▶
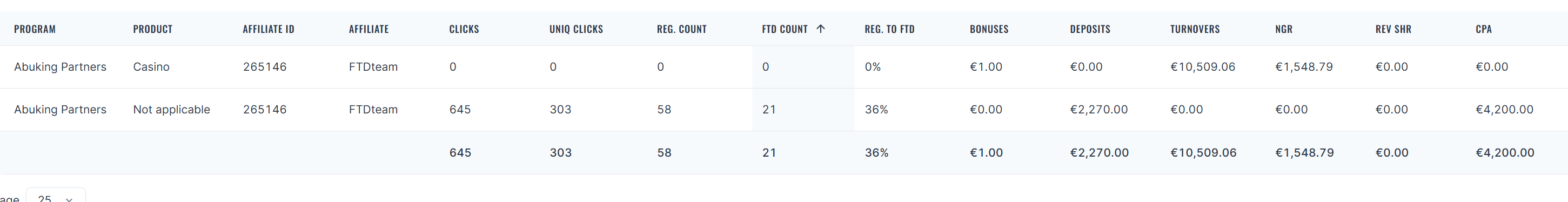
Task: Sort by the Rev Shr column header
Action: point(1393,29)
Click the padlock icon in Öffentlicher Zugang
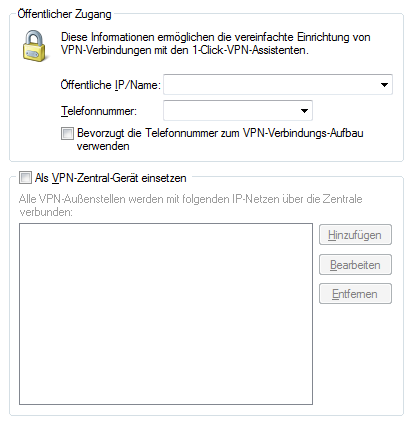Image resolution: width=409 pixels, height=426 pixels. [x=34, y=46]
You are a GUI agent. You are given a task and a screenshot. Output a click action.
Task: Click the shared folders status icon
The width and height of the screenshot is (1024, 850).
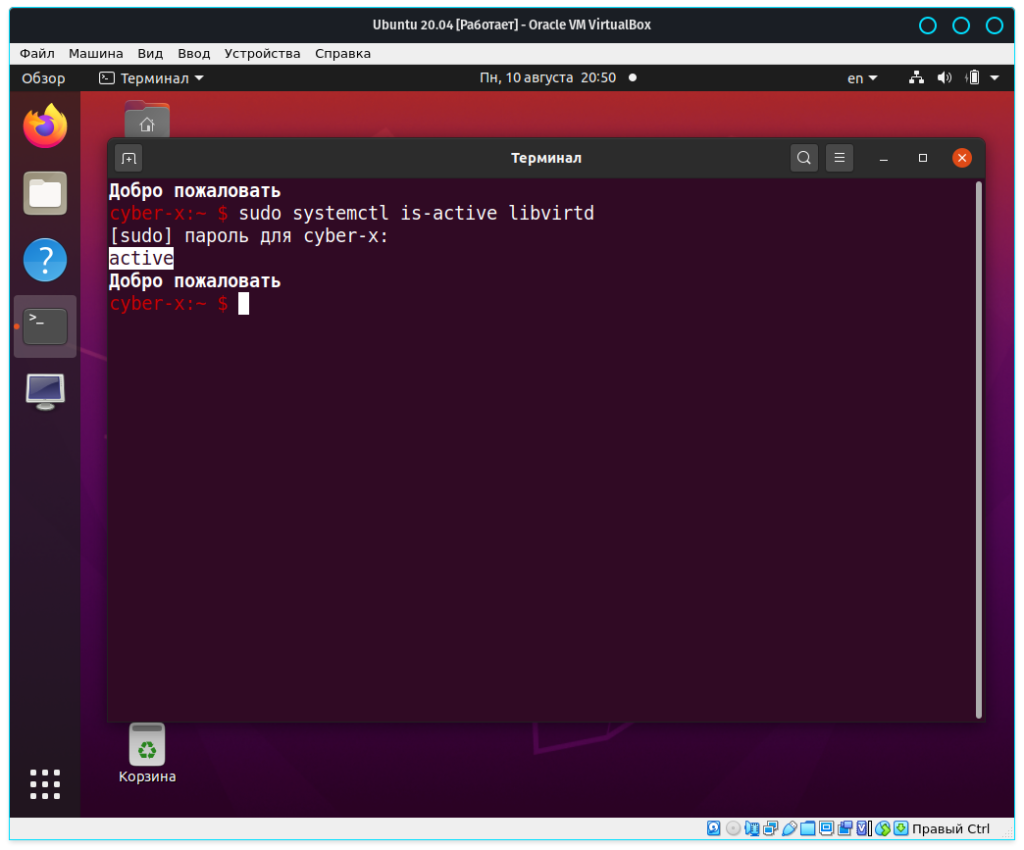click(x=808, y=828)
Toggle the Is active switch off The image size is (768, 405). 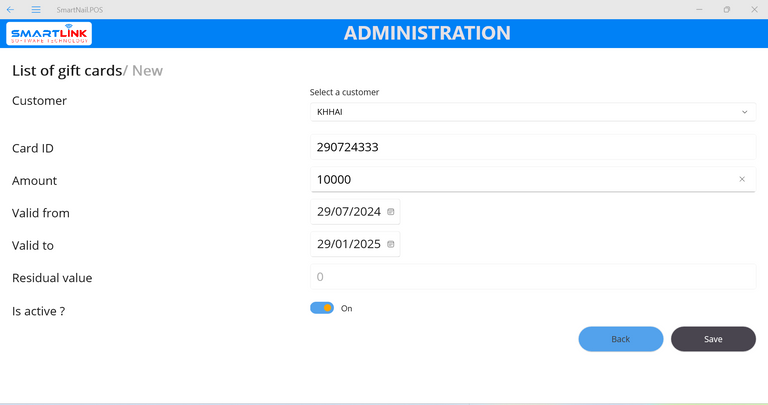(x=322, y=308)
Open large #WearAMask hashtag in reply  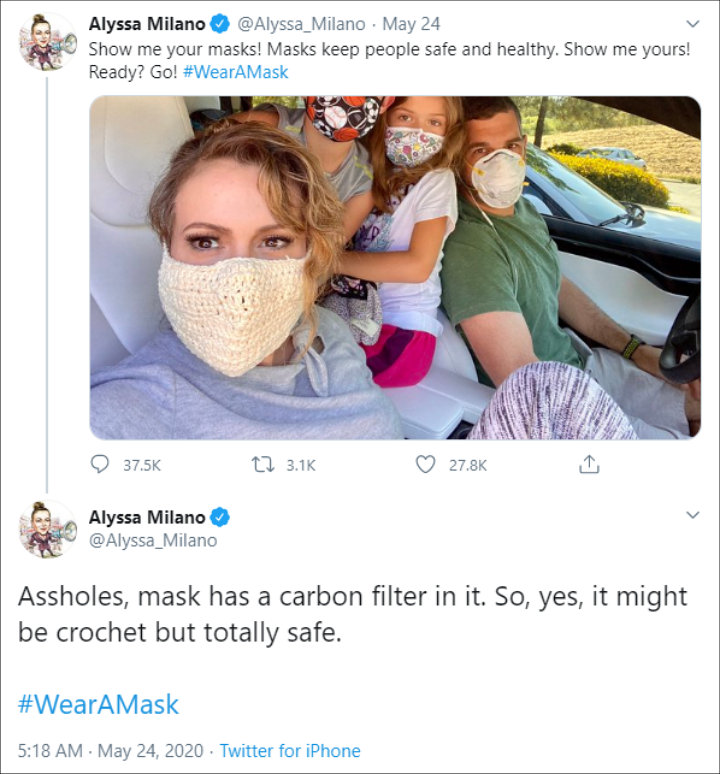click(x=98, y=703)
◀
▶
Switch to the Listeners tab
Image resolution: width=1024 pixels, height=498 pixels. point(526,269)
◀
▶
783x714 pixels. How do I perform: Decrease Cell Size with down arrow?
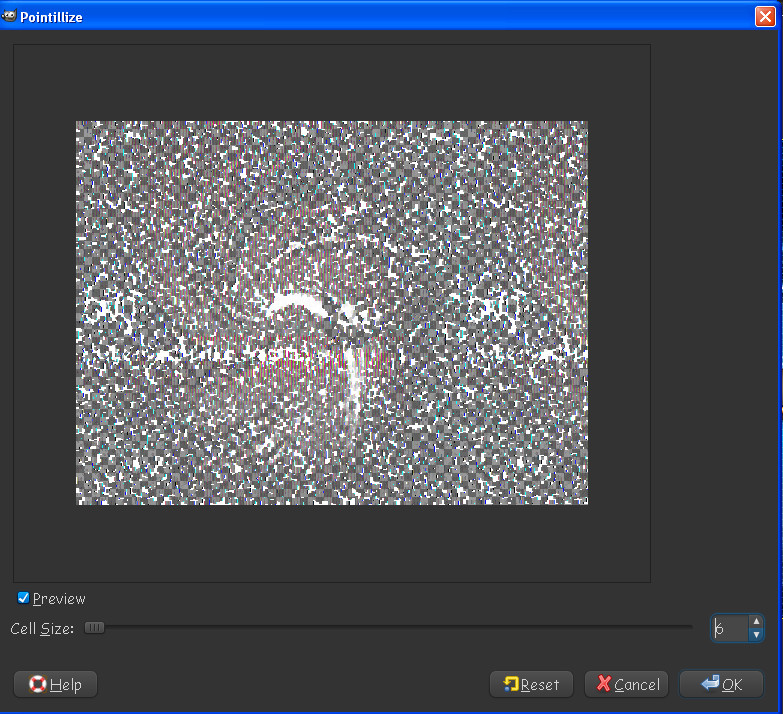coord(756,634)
◀
→ **What the exercise asks**:
Going back to the data above, write out everything from the line with "Click the padlock icon in Öffentlicher Zugang" down to the line with "Task: Click the shared folders status icon", both included, leaving every picture out.

→ **Final answer**:
Click the padlock icon in Öffentlicher Zugang
Image resolution: width=409 pixels, height=426 pixels. [x=34, y=46]
You are a GUI agent. You are given a task and a screenshot. Output a click action.
Task: Click the shared folders status icon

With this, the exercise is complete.